Python
Python is a general purpose programming language that is very easy to use. I consider it a “high level” language because it has object oriented structures, garbage collection, dynamic typing, and it is interpreted. Python aims for readable code by using indentation for code blocks as well.
Hello World
print('Hello, World!')
Types
Python has the expected basic types of any programming language: boolean, int, float, string, arrays, and hashes. In addition to those, there are also complex numbers, tuples, and sets.
Type | Description | Example |
---|---|---|
int | Any integer number regardless of size | 10 |
float | Floating point numbers | 0.5 |
complex | Complex number (real + imaginary) | 1+2j |
str | String of characters | 'hello' |
list | Array | ['hello', 'world'] |
tuple | Immutable list | ('hello', 'world') |
dict | Hash | {'hello': 'world'} |
The following functions are used to convert between data types.
Function | Description |
---|---|
int(x [,base]) | Converts x to an integer |
float(x) | Converts x to a floating point number |
complex(real [,imag]) | Creates a complex number |
str(x) | Converts x to a string representation |
tuple(x) | Converts x to a tuple |
list(x) | Converts x to a list |
set(x) | Converts x to a set |
dict(x) | Creates a dictionary for a sequence of (key, value) tuples |
frozenset(x) | Converts x to a frozen set |
chr(x) | Converts an integer to a character |
unichr(x) | Converts an integer to a Unicode character |
ord(x) | Converts a character to its integer value |
hex(x) | Converts an integer to a hexadecimal string |
oct(x) | Converts an integer to an octal string |
Note: A frozen set is an immutable set object
Type Checking
There are two built-ins to check the type of a variable: type
and isinstance
.
type
checks the exact class matches, while isinstance
checks if the variable
is an instance of the class or any subclass.
var = 'hello'
if isinstance(var, int):
print("var is a number")
elif isinstance(var, str):
print("var is a string")
else:
print("var is something else")
if type(var) is int:
print("var is a number")
elif type(var) is str:
print("var is a string")
else:
print("var is something else")
Static Type Checking
Python 3.6 allows static type checking by adding syntax to function definitions and variable declarations. This new syntax does not actually prevent the program from running if the assignments do not hold, and an external program mypy must be used to verify.

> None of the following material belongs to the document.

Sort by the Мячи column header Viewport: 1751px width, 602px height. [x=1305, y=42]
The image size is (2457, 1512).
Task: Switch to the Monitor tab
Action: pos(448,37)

from typing import Dict, List, Tuple
# function takes a str and returns an int
def example(a: str) -> int:
return len(a)
# simple types
num: int = 10
string: str = 'hello'
phase: complex = 1+1j
# complex types
nums: List[int] = [1, 2, 3, 4, 5, 6]
table: Dict[str, int] = {'Introduction': 1}
coord: Tuple[float, float] = (1.0, -1.0)
# custom naming
Coord = Tuple[float, float]
coords: List[Coord] = [
(3.0, 4.0),
(0.707107, -0.707107),
(30.434420, -97.741539)
]
To ensure your code does not have any issues, you must run mypy [files ...]
.
Classes
Python has object oriented constructs like classes and inheritance.
class Animal:
def __init__(self, name):
self.name = name
def whoami(self):
print(self.name)
# Dog extends Animal
class Dog(Animal):
def __init__(self, name):
super().__init__(name)
def speak(self):
print('Woof!')
Python does not have abstract classes or methods built-in to the
language, but the abstract base class (abc
) module adds this
functionality. This module prevents initializing an Animal
class
or defining a class that does not implement the speak
method.
from abc import ABC, abstractmethod
# Animal extends ABC (abstract base class)
class Animal(ABC):
def __init__(self, name):
self.name = name
super().__init__()
def whoami(self):
print(self.name)
@abstractmethod
def speak(self):
# decorator used to identify an abstract method that must
# be overwritten by the extending class
pass
# Dog extends Animal
class Dog(Animal):
def __init__(self, name):
super().__init__(name)
def speak(self):
print('Woof!')
Generator
A generator is a special function that is used to create an iterator.
In a generator function, yield
is used instead of return
to
provide a sequence of values. This is useful for large datasets to
work with one item at a time instead of the entire set.
# very simple generator
def generator():
yield 1
yield 2
yield 3
for value in generator():
print(value)
Anonymous Generator
Like anonymous functions, Python allows anonymous function generators.
generator = (x*x for x in range(5))
for value in generator:
print(value)
Python Package Index
PyPI is a repository for python packages. It allows for anyone to publish or download published packages very easily.